Hiroshima: A Different Type of Flame.

by Alex Cross


Watch that stopped at the moment of the Bomb's impact: 8.15 am 


“How many died?” Eerily this is the question which I remember from my dream as I awake at a very early hour to take a Shinkansen train from Kyoto to Hiroshima on August 6th, 2012. I must have been dreaming about the event that is commemorated on August the 6th in Japan. As we check out and head for the station opposite it’s strange how the heat and the business of the streets are calmed at this time. As we hurtle towards Hiroshima at 240 miles per hour, it seems that we are being transported to more than just another Japanese city.

Campaigning for peace
We arrive minutes after the remembered time of 815am, the moment the first bomb was dropped on this once industrial city. On approach to the Peace Memorial Park, we are surrounded by manifestations. Listening to the chanting and looking at the banners it seems these people are campaigning for peace. The park is full of people being addressed in English and Japanese by a UN official. In the heat, people listen attentively and fan themselves slowly as the choir begins to sing. It’s a busy, but welcoming, place.

Grassy mound housing
the ashes of the victims
As the ceremony ends, the crowd begins to disperse and form lines, queuing for the museum and various monuments around the park. I am drawn to an especially long queue heading towards the middle of the park. Instead, we begin to visit the various monuments around the park which remember the people who were killed in this area in 1945, including the grassy mound which houses their combined ashes.

6th August Memorial Museum
and Eternal Flame
The museum relives the story and the history of that day and demonstrates the terrible effects the nuclear bomb had on both Hiroshima and the people in the surrounding area. The museum is filled with fragments of the buildings which were directly affected by the fall-out of the bomb. Photos depicting some of the known effects on humans are demonstrated although the real extent of the damage close to the epi-centre is not described and remains an unknown horror. Letters line the walls of the museum calling for the end of such radical weapons and campaigning for the end of this destructive force. As I leave the museum, I am struck by a poem which is on the picture as we exit:

That autumn
In Hiroshima where it was said
“For seventy five years nothing will grow”
New buds sprouted
In the green that came back to life
Among the charred ruins
People recovered
Their living hopes and courage

Sculpture of mother protecting children
Reading this poem, I am struck by how this disaster on 6th August 1945 was accepted and how far the Japanese defied the world’s expectations to mourn but instead embraced their defeat and rebuilt Hiroshima from the ashes.
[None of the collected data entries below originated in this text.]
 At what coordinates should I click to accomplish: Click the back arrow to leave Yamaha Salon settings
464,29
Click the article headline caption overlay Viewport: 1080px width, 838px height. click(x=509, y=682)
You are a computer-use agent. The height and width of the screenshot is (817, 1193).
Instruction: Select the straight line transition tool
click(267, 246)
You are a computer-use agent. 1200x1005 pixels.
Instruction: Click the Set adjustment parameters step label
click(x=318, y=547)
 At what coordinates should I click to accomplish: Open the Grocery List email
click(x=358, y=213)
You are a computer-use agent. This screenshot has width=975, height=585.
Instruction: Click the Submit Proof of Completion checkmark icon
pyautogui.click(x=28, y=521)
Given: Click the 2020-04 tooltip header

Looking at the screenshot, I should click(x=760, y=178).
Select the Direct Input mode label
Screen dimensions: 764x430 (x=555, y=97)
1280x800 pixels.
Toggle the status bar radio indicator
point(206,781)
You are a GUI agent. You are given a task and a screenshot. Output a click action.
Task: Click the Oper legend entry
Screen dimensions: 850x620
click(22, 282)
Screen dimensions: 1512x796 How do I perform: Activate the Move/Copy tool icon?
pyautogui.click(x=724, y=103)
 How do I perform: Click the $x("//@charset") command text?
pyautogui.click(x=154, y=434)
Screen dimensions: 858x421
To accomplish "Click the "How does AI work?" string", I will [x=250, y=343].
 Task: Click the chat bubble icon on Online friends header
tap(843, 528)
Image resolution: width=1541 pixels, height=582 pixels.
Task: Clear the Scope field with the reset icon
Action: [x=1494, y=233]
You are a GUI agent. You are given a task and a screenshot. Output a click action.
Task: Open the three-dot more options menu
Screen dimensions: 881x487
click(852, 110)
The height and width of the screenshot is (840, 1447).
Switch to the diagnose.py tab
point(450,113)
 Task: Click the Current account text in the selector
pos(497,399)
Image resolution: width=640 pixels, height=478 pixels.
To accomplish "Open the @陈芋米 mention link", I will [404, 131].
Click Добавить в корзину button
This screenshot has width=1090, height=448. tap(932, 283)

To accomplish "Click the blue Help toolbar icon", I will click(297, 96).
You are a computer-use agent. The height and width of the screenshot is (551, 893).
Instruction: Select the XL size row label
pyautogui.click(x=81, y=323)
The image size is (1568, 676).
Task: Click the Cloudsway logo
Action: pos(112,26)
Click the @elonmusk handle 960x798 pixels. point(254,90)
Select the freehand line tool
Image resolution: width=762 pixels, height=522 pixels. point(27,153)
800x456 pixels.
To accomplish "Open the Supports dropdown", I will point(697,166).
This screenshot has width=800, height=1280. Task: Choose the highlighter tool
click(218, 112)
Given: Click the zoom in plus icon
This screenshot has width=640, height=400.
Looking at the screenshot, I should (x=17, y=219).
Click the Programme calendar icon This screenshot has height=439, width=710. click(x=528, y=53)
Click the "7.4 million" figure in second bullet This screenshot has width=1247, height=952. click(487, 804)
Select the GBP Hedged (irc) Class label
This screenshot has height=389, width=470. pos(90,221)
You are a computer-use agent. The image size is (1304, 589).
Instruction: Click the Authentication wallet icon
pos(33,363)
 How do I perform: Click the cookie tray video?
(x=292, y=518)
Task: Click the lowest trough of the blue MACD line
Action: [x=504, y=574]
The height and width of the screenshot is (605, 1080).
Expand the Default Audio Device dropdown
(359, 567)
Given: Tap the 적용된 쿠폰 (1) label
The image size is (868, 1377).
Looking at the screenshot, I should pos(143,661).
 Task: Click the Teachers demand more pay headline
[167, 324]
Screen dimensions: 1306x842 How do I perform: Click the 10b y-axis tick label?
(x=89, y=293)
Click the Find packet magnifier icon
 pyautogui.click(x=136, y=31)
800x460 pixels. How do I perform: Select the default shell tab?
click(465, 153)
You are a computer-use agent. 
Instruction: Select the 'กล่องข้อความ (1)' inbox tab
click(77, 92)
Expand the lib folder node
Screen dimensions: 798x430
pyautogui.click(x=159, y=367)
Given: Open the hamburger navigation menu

As John Dower noted, “The Potsdam Proclamation was by no means a tame document. I assured the Japanese they would not be enslaved or destroyed as a nation, although they would lose their empire… “stern justice” would be meted out to war criminals… the economy would be demilitarised but eventually permitted to return to world trade, and the government would be required to … establish freedom of speech, religion, and thought, as well as fundamental human rights”.

Folded paper cranes,
representing prayers for peace
and memorialising Sadako Sasaki
It was within this proclamation that Japan accepted and appreciated General MacArthur’s concern for the country and its emperor and began to rebuild itself.  Military stockpiles were hidden or moved to the black market and big business became passive, leaving entrepreneurial initiative to small and medium size businesses. The censors set limits as new publications contributed to the chorus heralding change. Despite MacArthur’s assumption that occupation would last no more than three years, Japan grew tired of foreign control as three years realistically became six, until the conflict in Korea ushered in a new military distraction.  It was this acceptance and determination by Japan to embrace defeat and grow from the ashes which allowed it the opportunity to demonstrate to the world that the nation had survived the defeat and emerged essentially unchanged. It seems this ability to cope and re-grow following disaster has not disappeared in Japan as the recent fight to recover after the Fukushima disaster has shown.


The Dome

As we leave the museum, I head towards the dome of the only remained standing building after the bombs were dropped, which has been preserved in its bombed form as a UNESCO World Heritage site: a stark reminder of the effect such weapons can have. Peace demonstrators continue to fill the park, speaking openly about the desire and need for an end to nuclear weapons and the establishment of world peace. Finally, I follow the previously busy area in the centre of the park which leads me to the Eternal Flame, protected by phoenix trees and reflected in a pool of water stretching behind the flame. Unlike the Olympic flame, though, it’s one I desperately hope will be extinguished in the future. This flame will, however, only be extinguished once the use and existence of nuclear weapons cease. In the evening, this flame is remembered further as people place decorated lanterns into the river in their hope that the flame will be extinguished and also in memory of the people who were unable to embrace the defeat and rise from the aftermath of August 6th, 1945.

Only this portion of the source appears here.